Using the regression example on mental health I determine which model has the fewest observations. In this case it was model four.
I rerun the model:
regress MCS weeks_unemployed i.marital_status kids_in_house religious_attend income
Next I use the generate command to create a new variable whose value is 1 if the observation was in the model and 0 if the observation was not. I will name the new variable “in_model_4”.
gen in_model_4 = e(sample)
Now I will re-run my four regressions and include only the observations that were used in model 4. I will store the models using different names so that I can compare them to the original models.

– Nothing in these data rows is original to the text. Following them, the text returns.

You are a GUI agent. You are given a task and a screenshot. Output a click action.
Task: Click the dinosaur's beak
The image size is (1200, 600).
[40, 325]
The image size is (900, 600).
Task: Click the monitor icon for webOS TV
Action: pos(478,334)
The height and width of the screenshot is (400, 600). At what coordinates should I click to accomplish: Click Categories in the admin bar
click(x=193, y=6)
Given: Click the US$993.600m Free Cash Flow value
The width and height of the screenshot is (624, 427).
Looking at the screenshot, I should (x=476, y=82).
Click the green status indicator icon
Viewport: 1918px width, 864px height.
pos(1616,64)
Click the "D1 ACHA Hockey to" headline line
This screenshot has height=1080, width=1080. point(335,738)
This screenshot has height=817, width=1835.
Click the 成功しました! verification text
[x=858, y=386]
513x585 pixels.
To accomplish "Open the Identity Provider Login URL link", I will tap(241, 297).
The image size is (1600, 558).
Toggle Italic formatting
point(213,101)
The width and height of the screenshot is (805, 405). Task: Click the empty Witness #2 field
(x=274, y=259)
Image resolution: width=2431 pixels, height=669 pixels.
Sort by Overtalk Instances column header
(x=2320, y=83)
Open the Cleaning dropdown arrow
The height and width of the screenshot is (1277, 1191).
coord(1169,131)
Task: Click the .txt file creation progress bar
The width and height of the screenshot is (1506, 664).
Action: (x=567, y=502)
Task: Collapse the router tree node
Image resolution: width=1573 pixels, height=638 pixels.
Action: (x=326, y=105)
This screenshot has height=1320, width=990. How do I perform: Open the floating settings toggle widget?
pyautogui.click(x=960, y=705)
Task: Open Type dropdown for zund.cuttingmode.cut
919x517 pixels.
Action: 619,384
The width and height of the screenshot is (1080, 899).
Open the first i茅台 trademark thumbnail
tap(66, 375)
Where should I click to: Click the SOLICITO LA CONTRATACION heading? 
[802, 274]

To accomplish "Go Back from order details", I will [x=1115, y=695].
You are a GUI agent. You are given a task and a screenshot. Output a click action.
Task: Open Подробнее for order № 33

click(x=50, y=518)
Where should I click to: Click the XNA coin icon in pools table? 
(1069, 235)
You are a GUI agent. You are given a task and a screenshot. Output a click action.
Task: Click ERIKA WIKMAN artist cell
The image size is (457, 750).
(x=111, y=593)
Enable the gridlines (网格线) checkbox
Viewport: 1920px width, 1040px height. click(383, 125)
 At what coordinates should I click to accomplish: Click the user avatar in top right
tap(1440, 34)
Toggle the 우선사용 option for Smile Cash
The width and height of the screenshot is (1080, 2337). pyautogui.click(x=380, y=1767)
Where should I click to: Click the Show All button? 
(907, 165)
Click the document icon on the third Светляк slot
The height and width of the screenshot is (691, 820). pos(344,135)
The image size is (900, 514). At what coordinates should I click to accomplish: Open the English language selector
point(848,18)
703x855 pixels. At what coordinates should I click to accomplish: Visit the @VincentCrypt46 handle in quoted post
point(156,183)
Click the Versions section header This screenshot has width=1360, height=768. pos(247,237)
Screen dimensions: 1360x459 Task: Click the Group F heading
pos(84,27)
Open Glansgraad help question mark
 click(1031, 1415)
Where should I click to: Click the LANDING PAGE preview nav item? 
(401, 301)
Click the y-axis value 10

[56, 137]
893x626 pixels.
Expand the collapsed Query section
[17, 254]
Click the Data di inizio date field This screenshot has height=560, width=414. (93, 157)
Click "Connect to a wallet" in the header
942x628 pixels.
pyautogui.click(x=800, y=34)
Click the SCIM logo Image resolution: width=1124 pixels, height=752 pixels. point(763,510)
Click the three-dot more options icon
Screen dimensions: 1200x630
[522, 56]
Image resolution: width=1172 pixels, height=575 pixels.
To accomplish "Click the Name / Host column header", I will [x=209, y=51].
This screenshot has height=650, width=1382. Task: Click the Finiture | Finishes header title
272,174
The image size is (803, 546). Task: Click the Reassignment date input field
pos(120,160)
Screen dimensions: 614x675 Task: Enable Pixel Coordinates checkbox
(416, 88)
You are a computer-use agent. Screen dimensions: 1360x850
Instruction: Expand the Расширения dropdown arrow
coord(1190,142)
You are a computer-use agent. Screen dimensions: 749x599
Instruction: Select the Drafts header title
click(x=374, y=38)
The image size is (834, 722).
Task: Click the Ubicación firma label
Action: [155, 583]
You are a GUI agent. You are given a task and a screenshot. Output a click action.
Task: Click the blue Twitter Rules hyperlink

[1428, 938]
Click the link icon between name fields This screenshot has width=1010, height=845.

My commands to run the models are:
regress MCS weeks_unemployed i.marital_status if in_model_4==1
estimates store model_1a
regress MCS weeks_unemployed i.marital_status kids_in_house if in_model_4==1
estimates store model_2a
regress MCS weeks_unemployed i.marital_status kids_in_house religious_attend if in_model_4==1
estimates store model_3a
regress MCS weeks_unemployed i.marital_status kids_in_house religious_attend income if in_model_4==1
estimates store model_4a
Note: I could use the code if in_model_4 instead of if in_model_4==1. Stata interprets dummy variables as 0 = false, 1 = true.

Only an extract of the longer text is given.